Yo la esperaba media hora antes y por la dirección contraria. La imaginaba más serena y menos mágica. Llegó en bici y empezó a robarme con tres o cuatro frases entre matadoras y malsanas: -¿con vos me tenía que encontrar?– de que te la das pendeja; -odio a la gente que no viste en composé– y qué carajo significará composé; y la lista de regalos de sus tías y abuelas para la navidad que se venía, en dos o tres días nomás: unas bombachas y unos jabones, y qué le vas a hacer, ya fue, no porque sean grandes sino porque siempre fueron y serán canutas.
Por suerte yo estaba todo de celeste y la tardecita de verano me había caído de mil maravillas, así que me tomé esa serie de espontáneas confesiones lo más mansamente posible.

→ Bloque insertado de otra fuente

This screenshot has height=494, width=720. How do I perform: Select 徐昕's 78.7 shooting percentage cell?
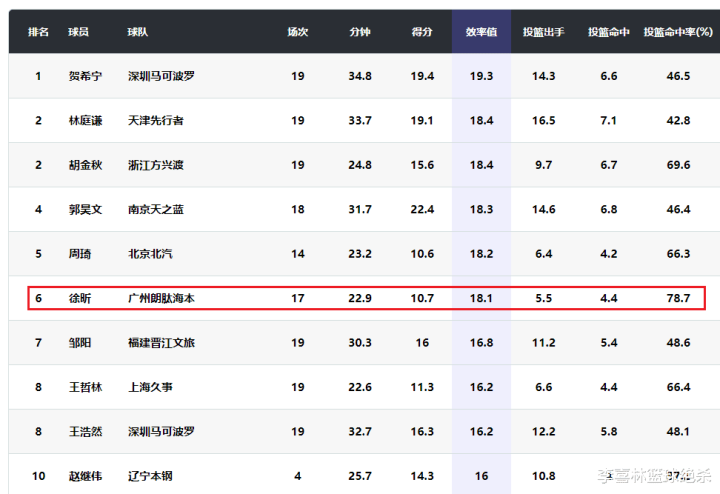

Ella se cuenta el cuento de que es tremendamente irresistible o increíblemente perseverante y que lo primero que pensó fue en presentarme a una amiga; se ríe de si misma y de todo lo que pasó esa tarde y todas las que le siguieron. Yo no le discuto demasiado esas explicaciones, por más inverosímiles que suenen.
Pero tengo mi versión:
Cuando ella se acercó a la Placita y se bajó de la bici, las flores del paraíso, desparramadas en el suelo, me contaron una historia.